Wisdom Teachers

Power surge: Will APIC CEO make the list?

'IPs were the original patient safety experts'

Kathy WaryeKathy Warye, CEO of the Association for Professionals in Infection Control and Epidemiology (APIC), is something of a quick study. Facing what she recalls as "a steep learning curve" six years ago when she joined APIC as executive director, Warye is now being recognized as one of the top leaders in health care. She has been nominated for consideration as one of Modern Healthcare's "100 Most Powerful People in Healthcare." The annual competition recognizes the men and women considered among the most influential throughout the industry, as chosen by readers of the magazine. Under Warye's leadership, APIC has increased its membership 40% and more than doubled in budget and staff size. We recently caught up with Warye for an interview with Hospital Infection Control & Prevention.

Q. It's an honor to be nominated for such a prestigious award, but that word "powerful" is kind of loaded. What does it mean to you personally?

A. To me, the nomination is really a refection of what APIC as an organization has been able to achieve. I just happen to be in the position of being the CEO. Getting there really took a team approach, dedicated, talented leadership – volunteer leadership — and a really talented staff. I will personally — and I think APIC as an organization will — continue to pursue our initiatives in such a way that we are dedicated to improving patient outcomes. And having `power' hopefully will enable us to do that, as well as continue to empower and position infection prevention and control within the health care system so that it will ultimately be adequately resourced.

Q. Infection prevention continues to draw unprecedented public and political attention, but it seems the battle for resources at the local program level is a constant. Do you think that can change under current conditions?

A. I think it actually was changing. We were beginning to see an uptick in infection prevention resources and were hopeful that trend would continue and become larger. Then the recession hit and all bets were off. Programs actually had cuts in their resources. I'm hoping that as the economy continues to recover, those resources will be replaced and in fact they will grow. Instinct tells me we are going to see more MRSA despite efforts to reduce it. We're seeing more C. difficile; we're seeing more antibiotic resistance. The need for these programs has never been greater. The need to resource them well is eventually going to become an imperative — just from the perspective of the institution [facing] non-reimbursement and pay for performance. You need resources to respond to that. The other part is that people who head the [IP] programs need to be leaders within their own institutions. They need to understand the business case [for infection prevention] and manage regulatory requirements in such as way that they can be beneficial to infection prevention in their institution.

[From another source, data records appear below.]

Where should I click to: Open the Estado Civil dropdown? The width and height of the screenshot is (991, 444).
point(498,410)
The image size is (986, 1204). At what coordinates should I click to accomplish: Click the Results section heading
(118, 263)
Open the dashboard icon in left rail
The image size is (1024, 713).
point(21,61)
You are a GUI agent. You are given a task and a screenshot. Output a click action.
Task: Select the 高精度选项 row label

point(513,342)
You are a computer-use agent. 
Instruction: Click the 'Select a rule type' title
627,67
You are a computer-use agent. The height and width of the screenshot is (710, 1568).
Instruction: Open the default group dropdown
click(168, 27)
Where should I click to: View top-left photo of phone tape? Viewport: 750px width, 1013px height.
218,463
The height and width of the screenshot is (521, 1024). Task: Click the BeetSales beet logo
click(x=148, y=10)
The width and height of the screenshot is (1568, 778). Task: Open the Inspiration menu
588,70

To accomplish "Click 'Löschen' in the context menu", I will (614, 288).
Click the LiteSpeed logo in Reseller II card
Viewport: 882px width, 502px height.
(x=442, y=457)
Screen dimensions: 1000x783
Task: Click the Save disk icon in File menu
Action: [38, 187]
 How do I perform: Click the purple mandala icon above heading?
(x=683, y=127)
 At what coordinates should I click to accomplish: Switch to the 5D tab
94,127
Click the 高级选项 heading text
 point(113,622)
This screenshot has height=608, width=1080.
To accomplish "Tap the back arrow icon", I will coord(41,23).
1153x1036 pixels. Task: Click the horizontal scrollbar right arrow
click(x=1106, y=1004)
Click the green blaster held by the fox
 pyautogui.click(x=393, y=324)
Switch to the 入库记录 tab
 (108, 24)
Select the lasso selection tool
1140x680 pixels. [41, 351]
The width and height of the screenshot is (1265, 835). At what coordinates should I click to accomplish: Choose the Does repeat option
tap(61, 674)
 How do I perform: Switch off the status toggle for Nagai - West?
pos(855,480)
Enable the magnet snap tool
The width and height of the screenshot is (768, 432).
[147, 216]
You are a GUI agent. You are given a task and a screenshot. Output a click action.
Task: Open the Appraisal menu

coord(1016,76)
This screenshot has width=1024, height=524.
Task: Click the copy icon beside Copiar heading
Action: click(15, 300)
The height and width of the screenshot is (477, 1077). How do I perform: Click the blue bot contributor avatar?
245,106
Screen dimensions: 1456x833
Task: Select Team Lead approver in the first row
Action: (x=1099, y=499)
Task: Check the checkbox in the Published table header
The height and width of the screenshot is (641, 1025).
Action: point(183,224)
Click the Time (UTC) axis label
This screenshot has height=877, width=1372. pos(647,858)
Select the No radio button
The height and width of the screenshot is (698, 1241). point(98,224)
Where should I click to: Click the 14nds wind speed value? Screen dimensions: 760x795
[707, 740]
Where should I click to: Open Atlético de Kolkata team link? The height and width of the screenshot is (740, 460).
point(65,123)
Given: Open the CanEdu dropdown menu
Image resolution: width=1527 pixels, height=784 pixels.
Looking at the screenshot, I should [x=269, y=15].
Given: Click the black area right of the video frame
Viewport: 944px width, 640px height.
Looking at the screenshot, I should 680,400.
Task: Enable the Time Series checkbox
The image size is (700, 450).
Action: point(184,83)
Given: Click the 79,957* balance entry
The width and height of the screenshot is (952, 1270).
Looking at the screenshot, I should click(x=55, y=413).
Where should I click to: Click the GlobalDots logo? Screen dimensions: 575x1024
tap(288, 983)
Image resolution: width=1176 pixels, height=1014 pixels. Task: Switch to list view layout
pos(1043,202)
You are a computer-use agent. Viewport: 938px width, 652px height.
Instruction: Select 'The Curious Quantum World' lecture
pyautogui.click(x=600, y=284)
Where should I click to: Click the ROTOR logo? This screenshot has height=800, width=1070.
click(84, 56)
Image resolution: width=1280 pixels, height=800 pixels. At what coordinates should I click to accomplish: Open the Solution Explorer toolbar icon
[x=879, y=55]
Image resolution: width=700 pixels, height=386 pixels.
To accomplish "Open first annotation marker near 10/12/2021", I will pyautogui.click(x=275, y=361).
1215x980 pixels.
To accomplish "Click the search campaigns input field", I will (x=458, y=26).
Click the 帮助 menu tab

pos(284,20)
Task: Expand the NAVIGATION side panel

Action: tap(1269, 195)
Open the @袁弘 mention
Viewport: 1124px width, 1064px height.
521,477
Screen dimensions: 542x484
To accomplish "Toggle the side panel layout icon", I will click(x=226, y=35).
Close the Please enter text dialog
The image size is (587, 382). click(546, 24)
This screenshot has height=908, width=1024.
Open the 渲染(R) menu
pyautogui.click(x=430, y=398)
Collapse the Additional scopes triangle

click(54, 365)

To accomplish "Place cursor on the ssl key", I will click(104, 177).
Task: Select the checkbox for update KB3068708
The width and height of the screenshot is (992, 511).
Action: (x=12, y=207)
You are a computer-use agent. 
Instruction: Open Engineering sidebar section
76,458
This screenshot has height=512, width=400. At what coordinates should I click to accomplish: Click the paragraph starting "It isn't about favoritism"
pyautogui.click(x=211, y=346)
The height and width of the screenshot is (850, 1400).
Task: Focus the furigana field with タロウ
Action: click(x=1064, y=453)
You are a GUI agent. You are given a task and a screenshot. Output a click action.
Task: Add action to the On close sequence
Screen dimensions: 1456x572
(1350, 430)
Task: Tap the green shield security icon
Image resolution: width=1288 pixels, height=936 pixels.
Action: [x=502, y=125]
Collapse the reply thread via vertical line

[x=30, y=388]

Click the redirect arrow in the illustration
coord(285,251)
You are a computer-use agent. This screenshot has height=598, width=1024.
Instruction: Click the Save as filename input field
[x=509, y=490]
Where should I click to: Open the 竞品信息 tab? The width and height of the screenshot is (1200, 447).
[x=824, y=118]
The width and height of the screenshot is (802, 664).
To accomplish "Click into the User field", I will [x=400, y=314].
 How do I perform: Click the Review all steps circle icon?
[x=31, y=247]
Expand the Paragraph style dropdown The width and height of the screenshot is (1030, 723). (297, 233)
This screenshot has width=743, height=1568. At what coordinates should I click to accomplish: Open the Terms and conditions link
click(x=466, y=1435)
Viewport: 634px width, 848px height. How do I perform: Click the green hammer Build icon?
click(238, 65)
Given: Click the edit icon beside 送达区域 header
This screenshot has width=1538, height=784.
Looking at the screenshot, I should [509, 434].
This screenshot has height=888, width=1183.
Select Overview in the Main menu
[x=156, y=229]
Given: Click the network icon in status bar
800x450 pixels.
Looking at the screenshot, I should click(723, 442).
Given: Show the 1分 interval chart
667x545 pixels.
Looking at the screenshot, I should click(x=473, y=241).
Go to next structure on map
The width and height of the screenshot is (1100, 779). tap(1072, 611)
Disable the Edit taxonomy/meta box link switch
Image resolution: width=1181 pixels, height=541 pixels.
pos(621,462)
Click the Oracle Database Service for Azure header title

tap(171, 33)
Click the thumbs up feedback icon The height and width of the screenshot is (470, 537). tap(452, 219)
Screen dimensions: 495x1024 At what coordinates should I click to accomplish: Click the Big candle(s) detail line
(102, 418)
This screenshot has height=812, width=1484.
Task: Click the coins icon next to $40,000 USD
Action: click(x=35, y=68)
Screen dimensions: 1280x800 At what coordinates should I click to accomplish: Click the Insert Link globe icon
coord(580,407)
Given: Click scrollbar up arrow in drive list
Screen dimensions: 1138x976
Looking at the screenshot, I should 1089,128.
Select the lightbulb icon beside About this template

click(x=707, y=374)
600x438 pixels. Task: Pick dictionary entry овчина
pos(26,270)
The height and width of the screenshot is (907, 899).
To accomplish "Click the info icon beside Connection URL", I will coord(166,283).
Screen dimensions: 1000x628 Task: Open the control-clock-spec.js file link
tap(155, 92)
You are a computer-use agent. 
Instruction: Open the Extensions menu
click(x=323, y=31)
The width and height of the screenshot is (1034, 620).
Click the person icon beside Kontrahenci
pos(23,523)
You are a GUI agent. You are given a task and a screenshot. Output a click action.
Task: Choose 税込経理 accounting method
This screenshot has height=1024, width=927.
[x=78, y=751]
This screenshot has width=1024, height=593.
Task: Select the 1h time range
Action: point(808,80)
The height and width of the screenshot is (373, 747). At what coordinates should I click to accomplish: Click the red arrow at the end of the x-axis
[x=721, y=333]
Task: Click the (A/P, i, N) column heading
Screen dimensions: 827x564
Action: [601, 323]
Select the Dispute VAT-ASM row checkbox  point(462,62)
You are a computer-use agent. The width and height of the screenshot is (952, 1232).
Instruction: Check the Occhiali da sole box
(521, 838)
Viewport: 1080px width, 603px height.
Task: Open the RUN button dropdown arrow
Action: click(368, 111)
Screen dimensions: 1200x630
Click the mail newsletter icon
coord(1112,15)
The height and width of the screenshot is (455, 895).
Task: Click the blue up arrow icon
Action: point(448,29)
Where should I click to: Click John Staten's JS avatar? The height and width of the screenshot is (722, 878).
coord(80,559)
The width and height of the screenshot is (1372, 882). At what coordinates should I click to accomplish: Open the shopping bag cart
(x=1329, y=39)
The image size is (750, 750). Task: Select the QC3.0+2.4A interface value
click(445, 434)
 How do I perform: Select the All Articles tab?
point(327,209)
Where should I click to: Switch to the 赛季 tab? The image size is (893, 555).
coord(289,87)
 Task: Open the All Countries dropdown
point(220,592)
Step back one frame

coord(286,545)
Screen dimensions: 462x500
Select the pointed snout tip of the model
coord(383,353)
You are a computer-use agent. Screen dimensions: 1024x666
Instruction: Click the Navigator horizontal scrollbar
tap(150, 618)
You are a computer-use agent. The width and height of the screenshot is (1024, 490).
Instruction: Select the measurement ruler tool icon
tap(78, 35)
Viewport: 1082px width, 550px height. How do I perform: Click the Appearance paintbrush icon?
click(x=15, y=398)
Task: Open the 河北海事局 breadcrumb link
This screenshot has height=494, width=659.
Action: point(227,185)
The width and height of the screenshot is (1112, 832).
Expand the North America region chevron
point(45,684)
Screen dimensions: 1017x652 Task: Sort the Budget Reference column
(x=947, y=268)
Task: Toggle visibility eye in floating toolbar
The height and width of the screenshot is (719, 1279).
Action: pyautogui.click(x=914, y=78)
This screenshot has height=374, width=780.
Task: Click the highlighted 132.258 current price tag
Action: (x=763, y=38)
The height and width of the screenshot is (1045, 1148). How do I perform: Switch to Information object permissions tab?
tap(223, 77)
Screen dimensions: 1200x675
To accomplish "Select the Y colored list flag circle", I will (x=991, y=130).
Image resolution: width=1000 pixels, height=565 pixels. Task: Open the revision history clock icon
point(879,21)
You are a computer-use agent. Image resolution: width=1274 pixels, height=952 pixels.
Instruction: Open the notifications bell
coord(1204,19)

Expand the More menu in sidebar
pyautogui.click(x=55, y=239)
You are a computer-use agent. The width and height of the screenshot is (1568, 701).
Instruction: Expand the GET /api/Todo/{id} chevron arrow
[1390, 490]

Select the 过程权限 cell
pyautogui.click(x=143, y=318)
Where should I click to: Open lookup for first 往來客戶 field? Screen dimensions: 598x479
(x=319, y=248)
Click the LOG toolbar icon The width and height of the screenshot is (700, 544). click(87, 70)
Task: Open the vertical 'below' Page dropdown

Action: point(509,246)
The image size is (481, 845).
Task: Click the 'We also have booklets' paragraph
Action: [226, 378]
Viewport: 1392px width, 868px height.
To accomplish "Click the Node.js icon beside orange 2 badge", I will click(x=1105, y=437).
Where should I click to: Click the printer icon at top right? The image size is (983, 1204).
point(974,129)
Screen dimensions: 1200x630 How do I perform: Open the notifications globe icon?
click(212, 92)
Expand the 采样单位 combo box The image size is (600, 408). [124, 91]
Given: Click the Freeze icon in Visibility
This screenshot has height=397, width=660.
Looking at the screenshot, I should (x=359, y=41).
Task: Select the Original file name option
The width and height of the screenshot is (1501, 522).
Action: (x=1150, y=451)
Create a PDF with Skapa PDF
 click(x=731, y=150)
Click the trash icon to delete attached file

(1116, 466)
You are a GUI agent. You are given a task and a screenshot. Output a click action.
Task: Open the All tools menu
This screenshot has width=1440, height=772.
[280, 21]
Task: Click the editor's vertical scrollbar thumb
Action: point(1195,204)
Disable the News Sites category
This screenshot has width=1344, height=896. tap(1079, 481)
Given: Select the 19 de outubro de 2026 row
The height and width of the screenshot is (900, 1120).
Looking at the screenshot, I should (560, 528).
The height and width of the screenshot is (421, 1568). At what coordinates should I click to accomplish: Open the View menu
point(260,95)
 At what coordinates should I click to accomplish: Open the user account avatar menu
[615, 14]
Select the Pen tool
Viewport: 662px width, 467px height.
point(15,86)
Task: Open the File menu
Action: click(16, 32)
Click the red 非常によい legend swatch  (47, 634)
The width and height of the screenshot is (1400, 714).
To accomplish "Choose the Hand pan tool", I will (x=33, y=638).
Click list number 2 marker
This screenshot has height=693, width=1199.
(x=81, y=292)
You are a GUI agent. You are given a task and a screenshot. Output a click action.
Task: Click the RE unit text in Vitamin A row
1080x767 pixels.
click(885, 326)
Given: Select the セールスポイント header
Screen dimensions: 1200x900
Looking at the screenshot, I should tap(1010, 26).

Q. Infection preventionists have been historically wary of regulation affecting clinical practice, but isn't legislation the only way these programs are going to finally be fully funded in the nation's hospitals?

A. APIC has never been in favor of regulation that would dictate what happens in the clinical setting. That has not changed. I do think that a national approach to public reporting — where we had a consistent approach across the states and a recognition on the part of the federal government in terms of what could happen if these programs were adequately resourced --would really move the needle. In the House version of the health care reform bill – which didn't get passed – there was a requirement that Congress would receive an annual report on the number of certified infection preventionists. We were thrilled because that was evidence that at the highest levels of government they are hearing our message. When you talk about 'power" and influence, that is one of the things that is evident. They are concerned that these programs are not adequately resourced. Unfortunately, that didn't pass, but all of these things are conspiring to help advance the influence of IP programs.

Q. Though it's certainly more in the public eye now, infection prevention is one of the fields that people often know very little about before they jump into it. How has your view of the field changed over the course of your leadership?

A. I had some familiarity with APIC because of having worked for the Association for the Advancement of Medical Instrumentation (AAMI). Our paths crossed around things like the reuse of single-use devices. So I was familiar with APIC and the work they did, but I have to tell you that I was certainly not an expert in what infection preventiontists do or that environment. It was a steep learning curve. In terms of how my perspective has changed, the thing that strikes me about this profession — in comparison to other health care organizations and associations I've worked with – is the speed of the change our members are facing. It is truly unprecedented. They work in very complex systems, and they have a very complex set of goals and objectives to achieve. Sometimes they seem insurmountable. There are a number of factors – things like antibiotic resistance — that are outside of their control. My respect for them has only grown over time along with my appreciation for how integral they are to patient safety. I think infection preventionists were the original patient safety experts, but somehow that got lost in the shuffle. I would like to see APIC and IPs recapture that.